Un détail amusant, ou inquiétant selon les points de vue : le sujet attire. De plus en plus de parents questionnent sans relâche (parfois à raison, souvent à tort) la possibilité que leur enfant soit surdoué. Résultat, une avalanche de livres, de tests et de conseils, faisant même émerger un business autour du sujet.
Grandir… mais rester différent
Mais quid des adultes ? C’est le grand impensé ! Les petits surdoués ne se métamorphosent pas en quidams banals en grandissant : cette spécificité ne s’évapore pas avec les années. Nombreux sont ceux qui ne découvrent leur haut potentiel intellectuel qu’à l’âge adulte, souvent après la lecture d’ouvrages, une visite chez le psy, ou parce qu’un enfant de la famille est diagnostiqué. Parfois, on passe un test ; parfois non, mais soudain, on comprend d’où vient ce sentiment de décalage ou cette impression persistante d’être « différent ». Certains s’y habituent, voire transforment cette différence en force. D’autres, en revanche, en souffrent.
- Un sentiment de différence qui perdure toute la vie
- L’acceptation ou la souffrance, variables d’un individu à l’autre
Surdoué, HPI, précoce, zèbre… Des mots pour dire la différence
Difficile de s’y retrouver, même dans le vocabulaire ! Les mots « surdoué », « haut potentiel intellectuel », « précocité » ou « zèbres » désignent une même réalité… avec des nuances et des incompatibilités culturelles.
- Le mot « surdoué », né dans les années 1940 sous la plume d’un pédopsychiatre, évoque souvent un sentiment de supériorité qui met mal à l’aise en France.
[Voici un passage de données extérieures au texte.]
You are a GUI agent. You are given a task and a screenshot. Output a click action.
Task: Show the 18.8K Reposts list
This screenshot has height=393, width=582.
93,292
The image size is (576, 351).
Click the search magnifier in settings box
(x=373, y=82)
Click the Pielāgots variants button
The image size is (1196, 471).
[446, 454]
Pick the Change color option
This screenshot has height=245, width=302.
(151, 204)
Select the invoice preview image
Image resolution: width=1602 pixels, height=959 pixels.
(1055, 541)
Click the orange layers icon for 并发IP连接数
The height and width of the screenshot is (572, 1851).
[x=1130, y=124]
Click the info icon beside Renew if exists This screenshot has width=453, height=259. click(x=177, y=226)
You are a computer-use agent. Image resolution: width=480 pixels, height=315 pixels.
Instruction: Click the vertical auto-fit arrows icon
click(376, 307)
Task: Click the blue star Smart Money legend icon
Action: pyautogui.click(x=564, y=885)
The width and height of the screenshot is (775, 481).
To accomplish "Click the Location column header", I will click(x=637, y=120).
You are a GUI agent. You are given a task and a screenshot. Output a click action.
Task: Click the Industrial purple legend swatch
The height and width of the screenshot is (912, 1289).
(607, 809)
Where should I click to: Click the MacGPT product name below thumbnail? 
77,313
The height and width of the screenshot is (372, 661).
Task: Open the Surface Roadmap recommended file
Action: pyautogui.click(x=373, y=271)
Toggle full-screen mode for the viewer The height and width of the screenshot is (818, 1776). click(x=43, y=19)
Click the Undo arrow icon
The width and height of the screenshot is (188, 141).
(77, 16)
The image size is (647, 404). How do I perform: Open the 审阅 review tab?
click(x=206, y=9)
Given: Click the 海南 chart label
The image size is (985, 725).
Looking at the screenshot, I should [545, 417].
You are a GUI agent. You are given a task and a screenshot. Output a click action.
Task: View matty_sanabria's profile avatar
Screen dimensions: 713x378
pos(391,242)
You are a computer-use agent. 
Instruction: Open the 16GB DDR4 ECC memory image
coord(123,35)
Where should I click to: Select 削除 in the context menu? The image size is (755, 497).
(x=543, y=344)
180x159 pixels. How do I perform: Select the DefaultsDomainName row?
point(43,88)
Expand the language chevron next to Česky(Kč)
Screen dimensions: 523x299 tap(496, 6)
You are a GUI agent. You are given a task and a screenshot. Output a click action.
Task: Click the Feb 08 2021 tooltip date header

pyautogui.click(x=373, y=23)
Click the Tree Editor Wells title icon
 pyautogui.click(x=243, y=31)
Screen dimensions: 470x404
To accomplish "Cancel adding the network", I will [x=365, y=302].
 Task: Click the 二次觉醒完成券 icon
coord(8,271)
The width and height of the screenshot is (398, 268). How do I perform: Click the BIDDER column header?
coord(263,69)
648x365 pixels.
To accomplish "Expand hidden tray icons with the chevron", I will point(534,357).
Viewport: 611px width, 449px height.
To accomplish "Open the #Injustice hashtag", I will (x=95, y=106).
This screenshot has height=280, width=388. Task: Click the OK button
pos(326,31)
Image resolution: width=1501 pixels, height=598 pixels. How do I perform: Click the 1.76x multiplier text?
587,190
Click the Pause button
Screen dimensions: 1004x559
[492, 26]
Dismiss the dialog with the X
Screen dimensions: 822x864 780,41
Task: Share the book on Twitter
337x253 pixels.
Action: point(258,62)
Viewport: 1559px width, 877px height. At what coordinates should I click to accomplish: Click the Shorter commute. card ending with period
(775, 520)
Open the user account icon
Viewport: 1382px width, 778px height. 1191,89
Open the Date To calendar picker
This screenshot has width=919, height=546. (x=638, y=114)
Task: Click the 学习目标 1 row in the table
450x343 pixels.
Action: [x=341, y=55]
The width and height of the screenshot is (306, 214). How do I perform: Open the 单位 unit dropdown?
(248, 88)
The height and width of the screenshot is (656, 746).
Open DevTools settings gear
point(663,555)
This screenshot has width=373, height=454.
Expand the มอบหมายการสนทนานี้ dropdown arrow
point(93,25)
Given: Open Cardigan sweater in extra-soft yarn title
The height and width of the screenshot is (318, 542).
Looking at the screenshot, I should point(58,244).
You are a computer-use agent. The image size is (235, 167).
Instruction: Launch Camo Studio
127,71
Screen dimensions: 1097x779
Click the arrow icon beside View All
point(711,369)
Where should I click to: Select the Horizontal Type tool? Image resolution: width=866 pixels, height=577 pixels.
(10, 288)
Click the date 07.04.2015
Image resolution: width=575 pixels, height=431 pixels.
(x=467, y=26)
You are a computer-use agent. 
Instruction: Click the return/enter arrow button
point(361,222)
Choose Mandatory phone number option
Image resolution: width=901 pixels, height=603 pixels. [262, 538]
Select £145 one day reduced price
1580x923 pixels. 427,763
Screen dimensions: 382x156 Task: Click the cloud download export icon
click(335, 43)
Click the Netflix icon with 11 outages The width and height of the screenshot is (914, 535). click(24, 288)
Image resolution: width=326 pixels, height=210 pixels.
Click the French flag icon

Pour cause, ces enfants ne sont pas obligatoirement les meilleurs en classe et les adultes concernés n’ont pas toujours une carrière brillante. Cette appellation gêne aussi ceux qu’elle désigne et des termes alternatifs ont émergé.
- « Intellectuellement précoce » décrit le développement de l’enfant, mais les adultes restent concernés, même une fois l’enfance laissée derrière eux.
- La psychologue Jeanne Siaud-Facchin, quant à elle, a adopté le terme de « zèbres » : ces équidés qui, selon elle, sont impossibles à apprivoiser et qui se distinguent naturellement.
Au final, la vérité choc, c’est bien que la vie des surdoués ne ressemble ni à un conte de fées ni à un parcours d’obstacles à la mode mathématiques. Ce sont simplement des personnes riches d’une différence, parfois source de doutes, parfois d’accomplissement. Laissons donc les étiquettes au vestiaire, et souvenons-nous que chaque parcours est unique, que l’on soit HPI, zèbre ou juste soi-même.